If you like, you might see this as (probably the only) candid photograph of the Potwell Inn. As you see, it’s not glamorous and – as a friend once pointed out – the stack of interconnected six way sockets under the desk are dangerous and possibly illegal; but it’s where I go to skulk, ponder, remember, puzzle, dream, study, read, write and occasionally paint. The shutters are half closed because that way I can avoid looking at the car park and enjoy the roofs of a Georgian terrace and a couple of trees sunning themselves under the blue sky and summer clouds. Skies, like railway lines, link places together in the imagination. Sometimes I wonder how it’s possible to be homesick when you’re at home and I don’t know the answer, except that the Potwell Inn is the closest to the home I pine for, and like any self-build project it seems to be taking an eternity to create.

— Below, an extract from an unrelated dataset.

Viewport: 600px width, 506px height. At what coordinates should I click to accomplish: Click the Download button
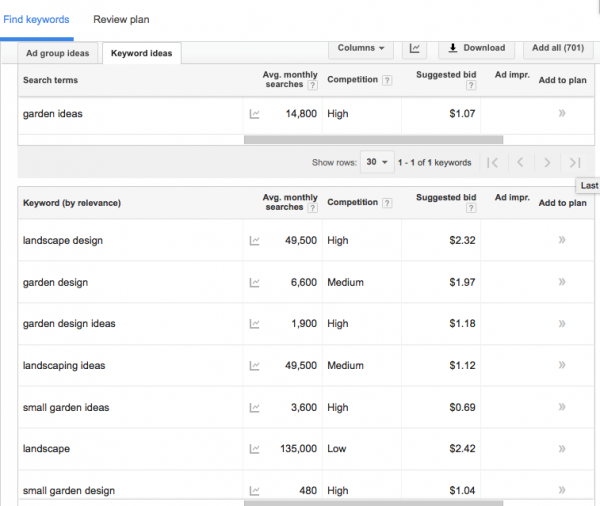click(x=476, y=48)
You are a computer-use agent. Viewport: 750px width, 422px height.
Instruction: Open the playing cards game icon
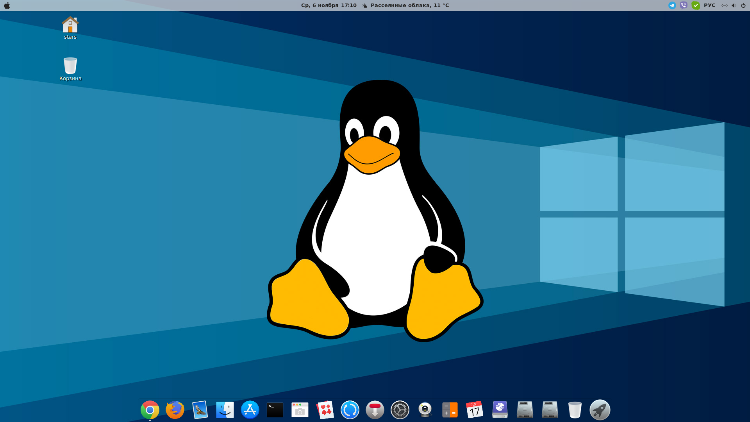tap(325, 409)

Last night a group of travellers pulled onto the green – there were something like ten trailers and an assortment of people from burly men who looked faintly terrifying, a big gang of children who wrestled, tumbled and played on the green with full hearted enthusiasm while their parents stood, arms folded, defying the twitching curtains. A policeman turned up on a bicycle and some negotiations took place – he seemed to be on first name terms with them. When I spoke to him later he said that he was surprised to see them because they usually parked up on Lansdown. I said that at least it would force the drug users and their dealers to find somewhere else. He ignored my remark resolutely and said that the Council would get the paperwork to evict them first thing in the morning. We stood and watched the children playing joyously and felt almost envious of their freedom. Then suddenly they all packed up and left, like a circus leaving town and the green felt empty once again.
The Potwell Inn is a bit like that. It can appear and disappear like the mirage of an oasis; a fugitive dream when you’re lost somewhere between the Favella and the Steppes; and I’m always searching for that sweet spot in between.